About this exercise: Please print the entries below exactly, from the line with "夏のボーナス300万円！？医療業界ではあり得ない「還元率」から考える、異業種転職という選択肢 (94, 2084)" through the line with "[Share via Email] (139, 426)", including both of those lines and leaving out all others.

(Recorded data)
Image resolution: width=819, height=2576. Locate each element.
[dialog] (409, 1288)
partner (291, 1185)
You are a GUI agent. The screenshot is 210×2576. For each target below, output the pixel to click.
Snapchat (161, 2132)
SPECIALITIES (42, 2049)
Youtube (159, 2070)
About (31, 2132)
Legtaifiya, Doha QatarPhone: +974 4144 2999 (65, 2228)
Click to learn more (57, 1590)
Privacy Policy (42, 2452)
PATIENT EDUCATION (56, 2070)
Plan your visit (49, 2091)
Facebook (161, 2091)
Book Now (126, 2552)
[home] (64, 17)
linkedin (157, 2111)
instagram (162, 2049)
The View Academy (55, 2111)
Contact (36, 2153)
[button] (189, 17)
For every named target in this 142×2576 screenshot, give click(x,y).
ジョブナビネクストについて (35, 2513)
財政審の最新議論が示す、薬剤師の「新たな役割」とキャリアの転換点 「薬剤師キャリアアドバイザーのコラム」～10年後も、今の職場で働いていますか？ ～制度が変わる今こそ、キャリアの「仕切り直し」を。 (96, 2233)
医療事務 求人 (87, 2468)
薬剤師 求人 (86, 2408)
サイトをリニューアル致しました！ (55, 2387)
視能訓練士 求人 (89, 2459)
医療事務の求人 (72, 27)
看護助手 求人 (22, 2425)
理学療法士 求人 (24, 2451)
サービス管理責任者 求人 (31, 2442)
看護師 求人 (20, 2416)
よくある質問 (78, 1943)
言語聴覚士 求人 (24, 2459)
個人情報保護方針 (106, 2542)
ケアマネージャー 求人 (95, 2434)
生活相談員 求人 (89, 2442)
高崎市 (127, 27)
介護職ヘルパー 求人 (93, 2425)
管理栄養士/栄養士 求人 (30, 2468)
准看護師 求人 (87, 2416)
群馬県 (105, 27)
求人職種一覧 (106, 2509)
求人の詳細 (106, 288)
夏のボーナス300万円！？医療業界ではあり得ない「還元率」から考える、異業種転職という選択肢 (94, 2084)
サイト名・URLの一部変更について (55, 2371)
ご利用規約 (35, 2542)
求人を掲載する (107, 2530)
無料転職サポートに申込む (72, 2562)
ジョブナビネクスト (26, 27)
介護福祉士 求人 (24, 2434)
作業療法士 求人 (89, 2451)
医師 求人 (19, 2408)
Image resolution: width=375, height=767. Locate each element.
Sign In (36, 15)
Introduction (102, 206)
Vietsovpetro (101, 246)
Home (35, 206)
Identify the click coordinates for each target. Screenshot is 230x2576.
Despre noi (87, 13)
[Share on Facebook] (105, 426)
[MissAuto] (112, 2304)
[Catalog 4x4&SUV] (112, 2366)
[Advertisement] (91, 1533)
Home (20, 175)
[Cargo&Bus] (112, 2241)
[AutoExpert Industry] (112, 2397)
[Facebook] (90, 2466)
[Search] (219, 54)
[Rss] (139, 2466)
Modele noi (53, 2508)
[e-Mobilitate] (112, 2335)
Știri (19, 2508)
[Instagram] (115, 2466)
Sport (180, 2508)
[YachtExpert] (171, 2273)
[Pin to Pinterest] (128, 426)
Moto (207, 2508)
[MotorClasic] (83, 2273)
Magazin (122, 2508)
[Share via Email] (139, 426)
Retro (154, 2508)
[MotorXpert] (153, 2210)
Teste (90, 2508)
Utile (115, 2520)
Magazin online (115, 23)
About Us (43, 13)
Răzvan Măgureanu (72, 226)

Task response:
夏のボーナス300万円！？医療業界ではあり得ない「還元率」から考える、異業種転職という選択肢 (94, 2084)
サイト名・URLの一部変更について (55, 2371)
ご利用規約 (35, 2542)
求人を掲載する (107, 2530)
無料転職サポートに申込む (72, 2562)
ジョブナビネクスト (26, 27)
介護福祉士 求人 (24, 2434)
作業療法士 求人 (89, 2451)
医師 求人 (19, 2408)
Image resolution: width=375, height=767. Locate each element.
Sign In (36, 15)
Introduction (102, 206)
Vietsovpetro (101, 246)
Home (35, 206)
Identify the click coordinates for each target. Screenshot is 230x2576.
Despre noi (87, 13)
[Share on Facebook] (105, 426)
[MissAuto] (112, 2304)
[Catalog 4x4&SUV] (112, 2366)
[Advertisement] (91, 1533)
Home (20, 175)
[Cargo&Bus] (112, 2241)
[AutoExpert Industry] (112, 2397)
[Facebook] (90, 2466)
[Search] (219, 54)
[Rss] (139, 2466)
Modele noi (53, 2508)
[e-Mobilitate] (112, 2335)
Știri (19, 2508)
[Instagram] (115, 2466)
Sport (180, 2508)
[YachtExpert] (171, 2273)
[Pin to Pinterest] (128, 426)
Moto (207, 2508)
[MotorClasic] (83, 2273)
Magazin (122, 2508)
[Share via Email] (139, 426)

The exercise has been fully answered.